Sono numerosi i film interessanti visti in questi primi giorni del Torino Film Festival, ma uno svetta su tutti: «Vitalina Varela», potentissimo lungometraggio di Pedro Costa presentato nella sezione Onde.

Già vincitore del Pardo d'oro all'ultimo Festival di Locarno, il film ha al centro una donna capoverdiana di 55 anni, Vitalina Varela, che riesce a raggiungere il Portogallo dopo aver aspettato quel biglietto aereo per moltissimo tempo. A Lisbona viveva suo marito, morto pochi giorni prima del suo arrivo, e la donna cercherà di capire di più di quell'uomo che non vedeva da diversi anni.

Migranti capoverdiani
Attraverso un deciso collegamento con il suo precedente lungometraggio «Cavallo Denaro» (in cui Vitalina Varela era già presente), Pedro Costa torna a raccontare le vere storie di migranti capoverdiani con uno stile sempre più cupo, rarefatto, semplicemente unico.

Quello messo in scena dal regista portoghese è un lungo viaggio interiore, dove il tema della Morte è presente sin dalle primissime immagini: un lungometraggio in cui l'oscurità e la luce danzano in una serie di fotogrammi di impressionante forza pittorica.

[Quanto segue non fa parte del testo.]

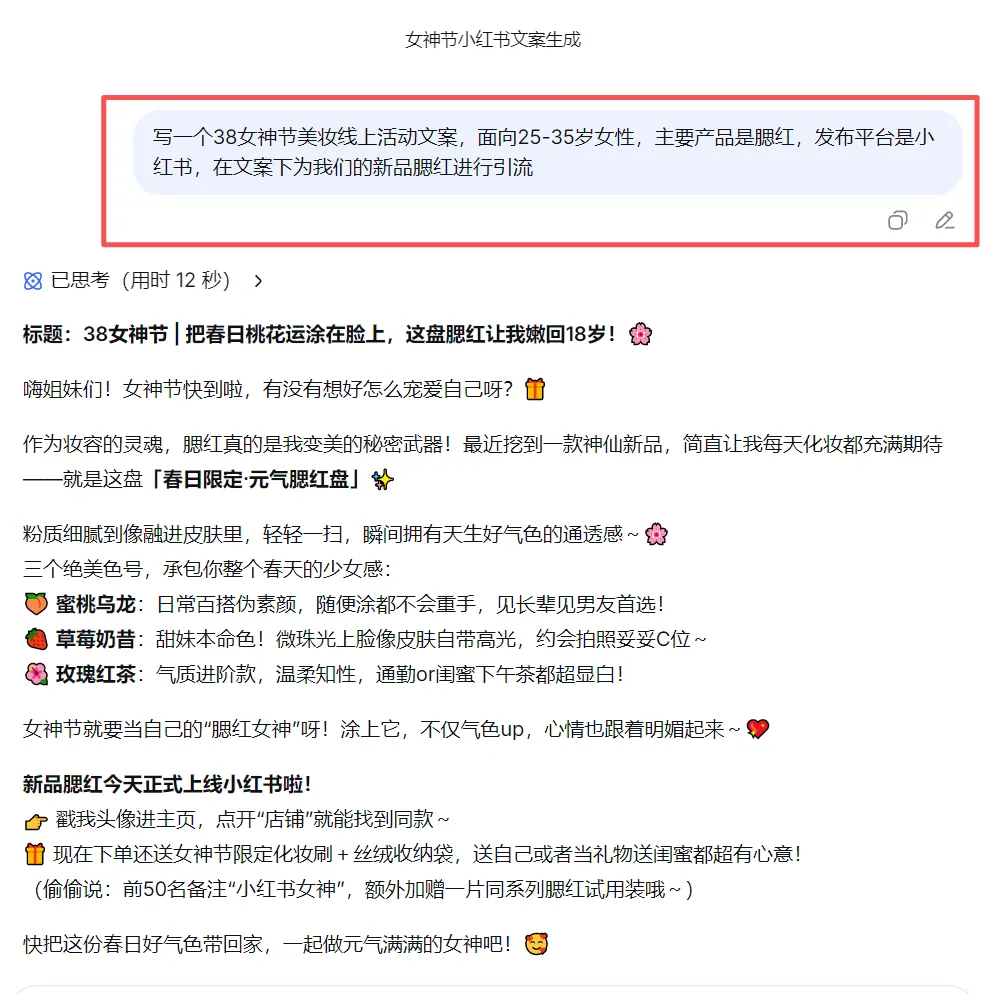The image size is (994, 994).
Task: Click the bold title line starting 标题：38女神节
Action: tap(319, 334)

Costa si conferma autore di rara sensibilità artistica, oltreché capace di emozionare per lo spessore umano dei suoi racconti.
Straordinaria prova di un cast in cui c'è anche Ventura (un volto ormai abituale del cinema di Costa) e in cui la protagonista regala una prova tanto intensa quanto sofferta: meritatamente a Locarno è stata premiata per la miglior interpretazione femminile della manifestazione.

Synonymes
Meno convincente è, invece, un altro film premiato quest'anno con un riconoscimento importante: «Synonymes» del regista israeliano Nadav Lapid, vincitore dell'Orso d'oro al Festival di Berlino 2019.

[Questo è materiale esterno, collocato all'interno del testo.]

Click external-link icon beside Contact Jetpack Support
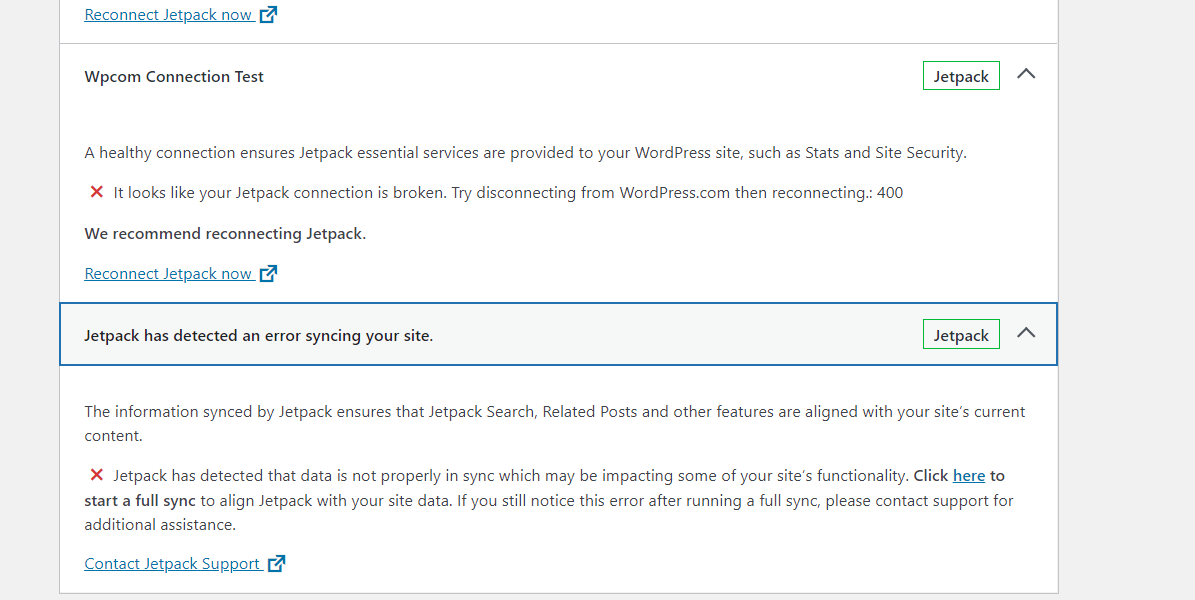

Lapid, conosciuto per aver diretto «The Kindergarten Teacher» (film da cui è stato tratto il remake americano «Lontano da qui»), si è ispirato alla sua vita, e in particolare alla sua decisone di partire per la Francia dopo il servizio militare in Israele, per raccontare la vicenda di un ragazzo israeliano scappato a Parigi. Qui, senza soldi e senza conoscenze, proverà faticosamente a sopravvivere.

Gli spunti socio-politici proposti in questo lungometraggio, tra l'altro ricco di citazioni alla Nouvele Vague francese, sono senza dubbio attuali e rilevanti così come è ben tracciato il percorso del giovane Yoav (l'ottimo Tom Mercier) che vuole abbandonare le sue radici e trovare una nuova identità.

Purtroppo qualche ridondanza e qualche svolta narrativa sfilacciata, rendono «Synonymes» un film meno incisivo di quanto la sua originalità avrebbe meritato: resta un'opera raffinata, ma chiusa in se stessa, vittima, forse, di un'eccessiva ricercatezza.